[TASK DESCRIPTION] Turn the lines starting at the one containing "You are a GUI" and ending at the one containing "pos(398,326)" into a numbered list, leaving out any blank lines.

[DATA TO PROCESS]
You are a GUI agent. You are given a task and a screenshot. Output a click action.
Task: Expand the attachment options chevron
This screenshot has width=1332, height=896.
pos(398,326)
==
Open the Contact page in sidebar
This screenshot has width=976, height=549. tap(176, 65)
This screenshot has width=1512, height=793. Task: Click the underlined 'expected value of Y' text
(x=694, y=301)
==
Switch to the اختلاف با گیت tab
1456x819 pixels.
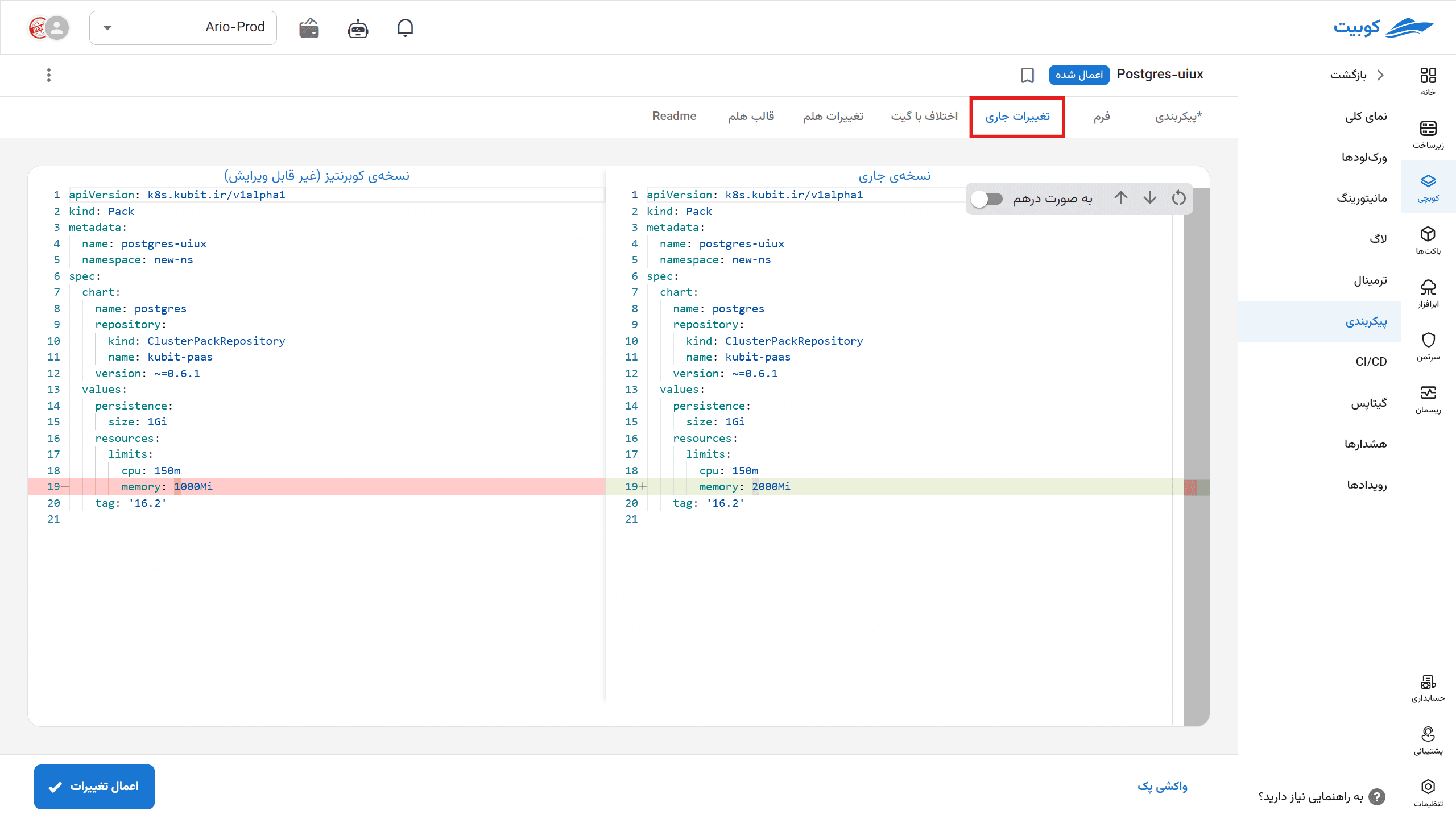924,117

[ANSWER TO THE EXERCISE]
1. You are a GUI agent. You are given a task and a screenshot. Output a click action.
2. Task: Expand the attachment options chevron
3. This screenshot has width=1332, height=896.
4. pos(398,326)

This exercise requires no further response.